### SHORT TASK:
Rewrite these items with "title text" changed to "heading" and everything else kept the same. Leave the pictures out of your answer.

### SUPPLIED DATA:

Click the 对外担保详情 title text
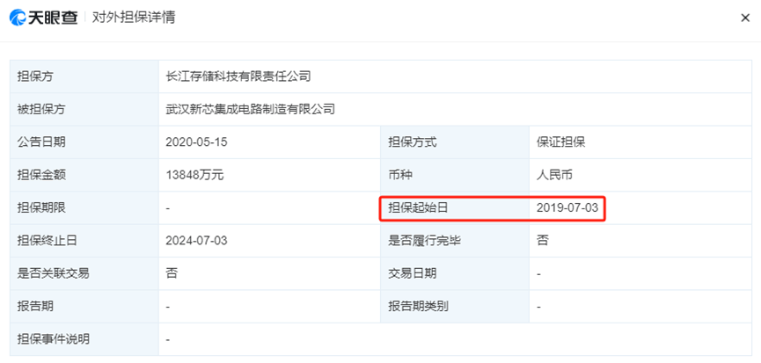This screenshot has width=761, height=363. coord(134,18)
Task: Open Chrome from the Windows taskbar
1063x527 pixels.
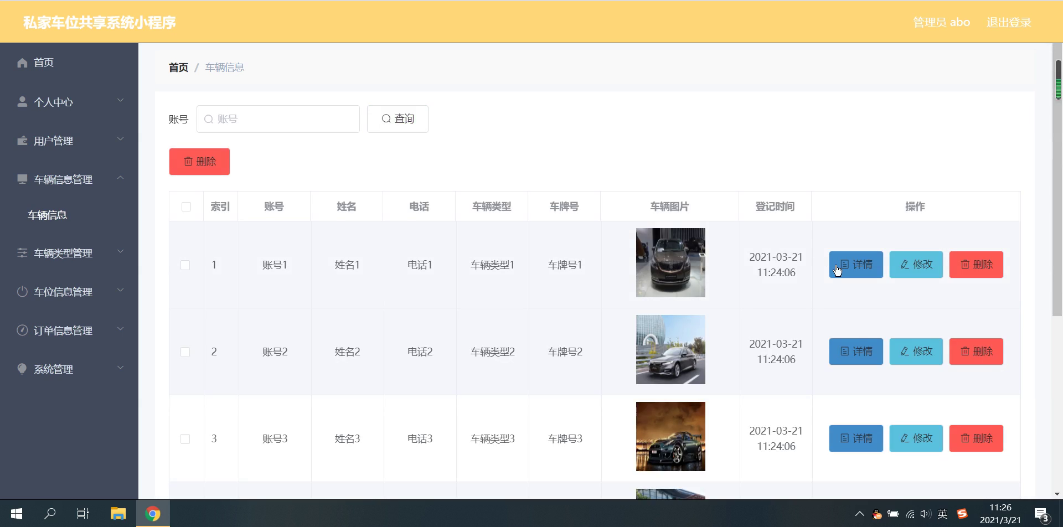Action: pyautogui.click(x=153, y=514)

### TASK SOLUTION:
Click the 对外担保详情 heading
This screenshot has width=761, height=363. coord(134,18)
Task: Open Chrome from the Windows taskbar
1063x527 pixels.
Action: pyautogui.click(x=153, y=514)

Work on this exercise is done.